TASK INSTRUCTIONS
[1] Revise the passage of the statement on air passenger rights that opens with "European airlines strive" and closes with "and legal certainty.", replacing "legislators" with "lawmakers".
[2] Continue the statement on air passenger rights from where it stops.

TEXT EXCERPT
European airlines strive to provide the information, care and assistance that passengers need when disruptions occur. However, there are key parts of the current Regulation 261/2004 (EU261) on air passenger rights that are not well-defined, such as “extraordinary circumstances”, which causes confusion, complexity and burdens for all parties. Different interpretations have caused countless legal disputes. New standards have been set by the courts rather than the legislators, expanding the original scope of the law. Airlines and passengers need clarity and legal certainty.

The Commission’s new proposal addresses issues that were not part of its 2013 proposal for a comprehensive reform of EU261. However, a broad reform of EU261 remains necessary, with the aim of making the rules clearer and simpler to apply. The 2013 proposal remains a good basis which should be pursued further. With the new elements on the table, there is an opportunity for the Council and the European Parliament to conclude the long overdue revision of the whole framework.

It is positive that the new proposal addresses the role played by intermediaries in the distribution of air tickets and their impact on passenger rights and the ability of airlines to meet consumer protection obligations. Intermediaries must be required to share the contact details of passengers with airlines, which is frequently not the case, to enable airlines to meet their obligations to inform passengers of schedule changes or disruptions, offer re-routing, and process refunds efficiently. While a more transparent refund process that enables airlines to choose to directly refund passengers is welcome, there is a need for stronger regulatory oversight and appropriate sanctions for intermediaries if they fail to meet their obligations. The proposal must go further in holding intermediaries to account for providing accurate information to airlines and consumers, ensuring timely refunds, and avoiding the risk of double payment by airlines.It is also unfortunate that the proposal makes no provision to encourage passengers to first submit a refund or compensation claim to the airline before they engage with and assign their rights to a claim agency, which would allow passengers to obtain the full amount. Claims agencies take a percentage of the amount as a fee. 

The new service quality standards and reporting requirements for airlines represent a substantial administrative burden on top of new reporting obligations for the sector under different EU   laws like ReFuelEU for Aviation or the revision of EU ETS Directive, among others. These standards should be proportionate and limited to what is strictly necessary to avoid any additional unnecessary administrative burdens. It is also important to ensure that the standards reflect the specific nature of air travel. Such reporting obligations should be consistent with the European Parliament’s and European Commission’s work on reducing administrative burdens and reporting requirements in order to support EU carriers’ competitiveness. European Parliament, Target to reduce the administrative burden, 15 April 2023. European Commission, Reducing burdens and rationalizing reporting requirements – factsheet, 17 October 2023.

DATASET EXTRACT
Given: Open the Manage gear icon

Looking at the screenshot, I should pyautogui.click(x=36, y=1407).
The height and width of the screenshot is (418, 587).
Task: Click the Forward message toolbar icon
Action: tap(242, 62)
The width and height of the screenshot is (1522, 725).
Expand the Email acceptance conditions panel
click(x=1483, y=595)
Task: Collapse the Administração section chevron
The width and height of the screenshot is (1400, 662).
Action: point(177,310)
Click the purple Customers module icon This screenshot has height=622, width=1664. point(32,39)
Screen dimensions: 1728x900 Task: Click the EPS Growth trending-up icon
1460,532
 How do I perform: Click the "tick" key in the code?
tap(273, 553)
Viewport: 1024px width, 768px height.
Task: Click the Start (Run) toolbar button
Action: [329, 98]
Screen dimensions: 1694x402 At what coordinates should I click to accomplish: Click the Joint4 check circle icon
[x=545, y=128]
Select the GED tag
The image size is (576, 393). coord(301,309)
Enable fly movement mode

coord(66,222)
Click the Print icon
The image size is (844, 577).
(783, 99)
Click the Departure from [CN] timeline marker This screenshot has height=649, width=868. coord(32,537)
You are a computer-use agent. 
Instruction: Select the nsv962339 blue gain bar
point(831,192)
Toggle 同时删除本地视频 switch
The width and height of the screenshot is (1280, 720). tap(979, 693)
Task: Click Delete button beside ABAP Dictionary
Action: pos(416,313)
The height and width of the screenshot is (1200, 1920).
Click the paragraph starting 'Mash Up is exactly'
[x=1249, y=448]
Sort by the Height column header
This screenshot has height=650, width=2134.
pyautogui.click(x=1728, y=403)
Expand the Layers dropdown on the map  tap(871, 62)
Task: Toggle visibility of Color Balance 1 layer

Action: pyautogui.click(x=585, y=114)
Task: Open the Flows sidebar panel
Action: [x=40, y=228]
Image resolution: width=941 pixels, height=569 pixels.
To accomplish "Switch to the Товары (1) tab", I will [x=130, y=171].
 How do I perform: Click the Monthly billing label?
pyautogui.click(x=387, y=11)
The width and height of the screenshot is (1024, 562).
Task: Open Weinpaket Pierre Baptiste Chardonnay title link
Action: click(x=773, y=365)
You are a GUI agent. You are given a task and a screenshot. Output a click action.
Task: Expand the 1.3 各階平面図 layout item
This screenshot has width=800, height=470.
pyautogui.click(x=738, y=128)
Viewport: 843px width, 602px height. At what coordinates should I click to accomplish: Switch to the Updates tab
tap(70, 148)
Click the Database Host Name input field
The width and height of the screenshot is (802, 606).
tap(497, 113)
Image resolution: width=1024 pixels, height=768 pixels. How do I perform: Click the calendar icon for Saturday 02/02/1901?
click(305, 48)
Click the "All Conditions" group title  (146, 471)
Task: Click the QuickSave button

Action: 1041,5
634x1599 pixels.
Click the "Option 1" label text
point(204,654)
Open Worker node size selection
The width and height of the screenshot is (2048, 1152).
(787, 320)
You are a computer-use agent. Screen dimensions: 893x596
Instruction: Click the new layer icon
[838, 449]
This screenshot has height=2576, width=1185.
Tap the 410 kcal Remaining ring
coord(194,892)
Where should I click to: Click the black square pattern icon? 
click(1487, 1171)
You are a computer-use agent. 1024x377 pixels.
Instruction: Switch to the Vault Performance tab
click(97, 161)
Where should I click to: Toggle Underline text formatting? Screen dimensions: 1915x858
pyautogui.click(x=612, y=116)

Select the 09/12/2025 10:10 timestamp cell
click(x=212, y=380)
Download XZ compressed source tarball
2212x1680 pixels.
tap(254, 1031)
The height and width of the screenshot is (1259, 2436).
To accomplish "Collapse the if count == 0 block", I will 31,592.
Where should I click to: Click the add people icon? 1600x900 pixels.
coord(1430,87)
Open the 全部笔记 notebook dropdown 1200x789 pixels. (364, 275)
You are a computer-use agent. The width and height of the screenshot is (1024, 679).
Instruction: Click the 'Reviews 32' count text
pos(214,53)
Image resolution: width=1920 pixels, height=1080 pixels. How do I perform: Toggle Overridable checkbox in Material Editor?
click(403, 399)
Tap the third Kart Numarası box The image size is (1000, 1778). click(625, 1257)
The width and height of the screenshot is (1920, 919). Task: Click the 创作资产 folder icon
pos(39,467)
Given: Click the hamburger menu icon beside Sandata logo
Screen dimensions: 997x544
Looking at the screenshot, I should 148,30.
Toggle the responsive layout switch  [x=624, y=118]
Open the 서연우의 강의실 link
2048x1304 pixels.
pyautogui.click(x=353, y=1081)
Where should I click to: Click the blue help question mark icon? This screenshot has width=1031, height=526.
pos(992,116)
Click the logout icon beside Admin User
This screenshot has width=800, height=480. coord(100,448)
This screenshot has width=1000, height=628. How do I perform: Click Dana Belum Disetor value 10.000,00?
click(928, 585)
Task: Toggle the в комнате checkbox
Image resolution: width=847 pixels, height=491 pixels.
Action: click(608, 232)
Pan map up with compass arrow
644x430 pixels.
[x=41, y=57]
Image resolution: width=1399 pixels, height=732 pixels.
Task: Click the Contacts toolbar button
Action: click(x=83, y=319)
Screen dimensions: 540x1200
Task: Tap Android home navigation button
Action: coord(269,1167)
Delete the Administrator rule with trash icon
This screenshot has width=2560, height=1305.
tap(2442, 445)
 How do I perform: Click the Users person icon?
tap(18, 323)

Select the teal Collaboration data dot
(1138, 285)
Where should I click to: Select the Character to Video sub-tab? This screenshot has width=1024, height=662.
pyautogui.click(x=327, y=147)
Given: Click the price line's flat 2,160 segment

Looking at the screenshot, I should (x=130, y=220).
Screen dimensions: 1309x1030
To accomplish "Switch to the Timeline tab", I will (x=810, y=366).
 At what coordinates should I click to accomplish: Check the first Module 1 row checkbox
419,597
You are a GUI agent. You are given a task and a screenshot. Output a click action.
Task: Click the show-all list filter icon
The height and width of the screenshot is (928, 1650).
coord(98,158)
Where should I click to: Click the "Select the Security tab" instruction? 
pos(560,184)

OUTPUTS
[1]
European airlines strive to provide the information, care and assistance that passengers need when disruptions occur. However, there are key parts of the current Regulation 261/2004 (EU261) on air passenger rights that are not well-defined, such as “extraordinary circumstances”, which causes confusion, complexity and burdens for all parties. Different interpretations have caused countless legal disputes. New standards have been set by the courts rather than the lawmakers, expanding the original scope of the law. Airlines and passengers need clarity and legal certainty.

[2]
As regards the proposed rules for passengers with disabilities or reduced mobility, airlines are committed to ensuring accessible air transportation. However, a new requirement for airlines to carry an accompanying person free of charge raises several questions and must be clarified to target assistance at those with genuine needs. It must also take into account that airlines would only require an accompanying person in order to comply with safety regulations.

Refunds and intermediaries

Depending on the business model, some airlines will have established relationships with travel intermediaries while others focus more on direct distribution. It is, however, a problem for all airlines that some intermediaries (mainly online travel agents) sell their tickets without authorisation or a commercial agreement (e.g. by screen scraping), which harms consumers and creates substantial burdens for air carriers that remain accountable towards the final consumer.

Even for accredited intermediaries, it is a prevalent practice that intermediaries use their own contact and payment details to make the booking instead of the passenger’s.  With no access to other contact or payment details, airlines will normally use the intermediary’s details to provide information on the flight (especially in case of disruptions) or provide reimbursement. Under EU261, airlines are held liable for the obligation to inform passengers even where schedule changes or cancellations are communicated well in advance (i.e. two weeks or more before departure) if the intermediaries do not pass on this information to the passenger on time. Airlines are often required to pay compensation in such circumstances creating an unfair imbalance.As established by the Court of Justice of the EU in cases C-302/16, C-263/20 and C-307/21.

In addition, airlines are facing a risk of double payment in cases where the airline transfers the refund to the intermediary in good time (within 7 days of the request), but the intermediary fails to pay the customer in a timely manner or at all. In an extreme example, one of A4E’s members transferred a large sum of refunds to a travel agent, which did not pay its customers for six months and eventually declared bankruptcy. In such cases, where reimbursement is delayed or missing, passengers may turn directly to the airline for a refund. Some national authorities have taken the view that the airline must reimburse the passenger even if it has already paid the intermediary and should then seek redress, which is often impractical and burdensome. It is not fair or reasonable for airlines to be placed in this situation, which entails significant financial risks, because intermediaries, who were selected by the passenger, fail to do their part and face no concrete consequences.

The refund process when a ticket is booked through an intermediary (Article 8a)

The proposed refund process is an improvement on the current situation, as it acknowledges the role played by intermediaries and enables airlines to issue refunds directly if they choose to. It will also improve transparency for consumers. However, the process does not address all of the current issues, notably the risk of double payment, the extra fees applied by intermediaries, and the lack of incentives for intermediaries to comply.

In a scenario where an airline chooses to process the refund through the intermediary –  and makes the payment in good time (i.e. within 7 days of the request), the air carrier may still be required to step in as a fallback in case the intermediary does not pay the passenger after a total of 14 days.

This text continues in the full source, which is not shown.